MİT yöneticileri itiraf etti: İşte MİT’in gazetecileri

HPG gerillalarının özel bir operasyonla yakaladığı üst düzey iki MİT sorumlusu, MİT’in ve AKP iktidarının medyadaki suç ortaklarını itiraf etti.

  • Haber
  • |
  • Güncel
  • |
  • 23 Şubat 2018
  • 14:11

Süleymaniye’de HPG gerillaları tarafından yakalanan MİT’in Yurtdışı Etnik Bölücü Faaliyetler Başkanı Erhan Pekçetin ile MİT İnsan Kaynakları Yöneticisi Aydın Günel, MİT’in basınla ilişkileri ve psikolojik istihbarat daire başkanlığına ilişkin itiraflarda bulundu.

MİT yöneticilerinin itiraflarının yayınlayan ANF’nin ilgili haberi şöyle:

MİT’in Yurtdışı Etnik Bölücü Faaliyetler Başkanı Erhan Pekçetin ile MİT İnsan Kaynakları Yöneticisi Aydın Günel, 4 Ağustos 2017’de Süleymaniye’nin Dokan kasabasında özel bir operasyonla yakalandılar.

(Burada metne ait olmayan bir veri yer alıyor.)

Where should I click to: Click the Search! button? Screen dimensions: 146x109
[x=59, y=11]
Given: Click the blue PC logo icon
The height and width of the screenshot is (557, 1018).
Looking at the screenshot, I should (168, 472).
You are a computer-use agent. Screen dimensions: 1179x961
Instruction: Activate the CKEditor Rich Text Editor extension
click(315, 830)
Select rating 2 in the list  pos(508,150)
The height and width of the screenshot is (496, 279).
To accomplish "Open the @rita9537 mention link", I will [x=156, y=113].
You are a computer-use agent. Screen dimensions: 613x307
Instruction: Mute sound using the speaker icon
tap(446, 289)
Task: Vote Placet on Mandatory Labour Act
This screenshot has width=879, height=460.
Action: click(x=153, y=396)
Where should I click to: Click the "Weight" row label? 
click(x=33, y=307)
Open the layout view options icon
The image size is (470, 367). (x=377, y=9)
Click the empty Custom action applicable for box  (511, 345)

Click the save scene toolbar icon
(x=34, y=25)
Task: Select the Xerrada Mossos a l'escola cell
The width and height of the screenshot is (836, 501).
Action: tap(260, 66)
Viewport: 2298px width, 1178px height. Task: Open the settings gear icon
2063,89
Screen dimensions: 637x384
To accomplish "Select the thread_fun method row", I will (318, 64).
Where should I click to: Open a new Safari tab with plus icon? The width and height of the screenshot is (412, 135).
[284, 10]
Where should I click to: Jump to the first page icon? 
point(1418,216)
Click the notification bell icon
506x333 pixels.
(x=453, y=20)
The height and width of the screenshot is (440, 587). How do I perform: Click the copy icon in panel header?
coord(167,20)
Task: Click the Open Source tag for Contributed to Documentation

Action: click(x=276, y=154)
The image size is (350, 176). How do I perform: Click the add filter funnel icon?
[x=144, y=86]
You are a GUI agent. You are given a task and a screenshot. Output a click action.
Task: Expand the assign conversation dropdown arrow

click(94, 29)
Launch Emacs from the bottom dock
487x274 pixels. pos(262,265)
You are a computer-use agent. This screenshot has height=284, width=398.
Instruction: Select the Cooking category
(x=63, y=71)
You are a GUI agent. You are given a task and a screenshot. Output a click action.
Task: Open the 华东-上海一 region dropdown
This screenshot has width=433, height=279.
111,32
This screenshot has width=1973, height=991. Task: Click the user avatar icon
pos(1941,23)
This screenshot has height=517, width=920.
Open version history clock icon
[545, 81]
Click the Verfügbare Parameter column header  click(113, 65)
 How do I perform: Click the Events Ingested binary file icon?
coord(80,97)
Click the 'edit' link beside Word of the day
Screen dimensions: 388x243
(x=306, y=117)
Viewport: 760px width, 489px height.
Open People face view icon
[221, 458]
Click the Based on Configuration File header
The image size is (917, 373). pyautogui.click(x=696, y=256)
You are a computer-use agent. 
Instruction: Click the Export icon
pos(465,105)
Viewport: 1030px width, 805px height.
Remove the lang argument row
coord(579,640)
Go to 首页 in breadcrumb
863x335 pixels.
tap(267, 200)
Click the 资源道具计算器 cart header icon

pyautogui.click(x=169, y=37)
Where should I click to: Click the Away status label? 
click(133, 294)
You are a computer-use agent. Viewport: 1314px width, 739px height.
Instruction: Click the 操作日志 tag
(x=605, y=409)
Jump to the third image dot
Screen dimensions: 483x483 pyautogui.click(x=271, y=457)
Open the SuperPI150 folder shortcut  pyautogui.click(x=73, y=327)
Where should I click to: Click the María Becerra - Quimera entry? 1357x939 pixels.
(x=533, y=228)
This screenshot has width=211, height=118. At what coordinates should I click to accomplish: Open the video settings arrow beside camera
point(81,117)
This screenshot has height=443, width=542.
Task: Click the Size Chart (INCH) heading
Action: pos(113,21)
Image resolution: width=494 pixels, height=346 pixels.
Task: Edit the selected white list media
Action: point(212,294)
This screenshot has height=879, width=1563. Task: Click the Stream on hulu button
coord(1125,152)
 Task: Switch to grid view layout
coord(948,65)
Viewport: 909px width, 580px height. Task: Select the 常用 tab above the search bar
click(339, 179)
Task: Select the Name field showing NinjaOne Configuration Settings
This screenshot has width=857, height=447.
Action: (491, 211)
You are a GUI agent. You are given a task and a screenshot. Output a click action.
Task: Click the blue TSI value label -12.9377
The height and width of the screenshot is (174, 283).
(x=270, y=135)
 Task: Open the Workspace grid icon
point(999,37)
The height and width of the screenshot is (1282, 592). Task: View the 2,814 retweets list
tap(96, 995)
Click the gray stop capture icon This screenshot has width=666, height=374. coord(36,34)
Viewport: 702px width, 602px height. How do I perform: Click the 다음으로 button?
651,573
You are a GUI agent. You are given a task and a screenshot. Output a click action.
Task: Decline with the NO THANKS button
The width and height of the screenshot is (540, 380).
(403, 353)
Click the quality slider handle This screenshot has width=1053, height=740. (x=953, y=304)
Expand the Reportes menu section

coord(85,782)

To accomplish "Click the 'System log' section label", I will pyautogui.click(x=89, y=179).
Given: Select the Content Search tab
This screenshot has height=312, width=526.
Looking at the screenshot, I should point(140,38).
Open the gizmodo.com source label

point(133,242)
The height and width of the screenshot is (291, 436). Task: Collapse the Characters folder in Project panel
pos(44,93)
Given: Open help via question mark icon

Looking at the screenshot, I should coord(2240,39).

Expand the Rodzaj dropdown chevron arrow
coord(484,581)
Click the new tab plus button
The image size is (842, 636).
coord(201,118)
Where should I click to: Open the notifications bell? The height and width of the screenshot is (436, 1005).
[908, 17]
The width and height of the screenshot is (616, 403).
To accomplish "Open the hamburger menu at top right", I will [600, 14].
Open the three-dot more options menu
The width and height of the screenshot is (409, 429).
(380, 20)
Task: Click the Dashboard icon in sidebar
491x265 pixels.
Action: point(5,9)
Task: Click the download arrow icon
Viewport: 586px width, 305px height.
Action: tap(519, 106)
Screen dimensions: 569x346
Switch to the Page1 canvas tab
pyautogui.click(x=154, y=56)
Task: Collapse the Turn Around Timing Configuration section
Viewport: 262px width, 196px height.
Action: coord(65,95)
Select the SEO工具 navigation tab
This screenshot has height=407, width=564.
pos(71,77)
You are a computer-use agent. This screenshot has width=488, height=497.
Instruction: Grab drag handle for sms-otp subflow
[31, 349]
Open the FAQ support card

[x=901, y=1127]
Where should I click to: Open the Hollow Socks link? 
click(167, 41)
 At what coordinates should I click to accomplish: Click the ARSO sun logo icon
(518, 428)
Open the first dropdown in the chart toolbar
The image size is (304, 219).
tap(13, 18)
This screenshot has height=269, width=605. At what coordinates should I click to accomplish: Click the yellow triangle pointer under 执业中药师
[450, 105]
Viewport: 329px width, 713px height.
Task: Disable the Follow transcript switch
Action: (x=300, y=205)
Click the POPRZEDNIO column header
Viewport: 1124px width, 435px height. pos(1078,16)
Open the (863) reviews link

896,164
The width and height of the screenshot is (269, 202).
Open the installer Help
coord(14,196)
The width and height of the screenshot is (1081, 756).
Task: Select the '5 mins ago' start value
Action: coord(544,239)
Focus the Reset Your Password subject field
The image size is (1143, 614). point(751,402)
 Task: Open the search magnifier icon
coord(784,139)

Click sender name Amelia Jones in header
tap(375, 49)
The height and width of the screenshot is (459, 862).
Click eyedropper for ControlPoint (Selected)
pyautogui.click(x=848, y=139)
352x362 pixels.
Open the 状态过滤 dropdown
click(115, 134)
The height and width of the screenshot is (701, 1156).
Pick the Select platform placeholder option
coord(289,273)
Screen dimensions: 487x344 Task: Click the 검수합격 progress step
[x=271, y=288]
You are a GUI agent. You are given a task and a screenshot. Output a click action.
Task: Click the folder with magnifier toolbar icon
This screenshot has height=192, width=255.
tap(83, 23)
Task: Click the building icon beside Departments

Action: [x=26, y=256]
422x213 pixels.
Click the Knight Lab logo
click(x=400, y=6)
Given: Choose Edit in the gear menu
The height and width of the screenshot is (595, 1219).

Her iki MİT sorumlusunun itirafları Ocak ayında ANF’de yayınlanmaya başlandı. Sesli ve görüntülü itiraflarda özellikle Paris’te 9 Ocak 2013’te üç Kürt kadın devrimcinin katledilmeleri emrinin Erdoğan’a varan bir hiyerarşi içerisinde verildiğini itiraf etmişlerdi.

Pekçetin ve Günel bu kez, MİT ve AKP’nin medyayı nasıl kontrol ettiği, hangi gazetecileri kullandığı, nasıl manipülasyon ve dezenformasyon kampanyası yürüttüğü, sosyal ağlarda nasıl bir troll ordusu kurulduğunu anlattı. İtiraflarda yer alan gazetecilerin bazıları bugün Efrîn için kurulan özel yayın birlikleri arasında yer alıyor. Bu MİT ajanları “gazetecilik” adı altında, kirli savaşın medya ayağını oluşturuyor.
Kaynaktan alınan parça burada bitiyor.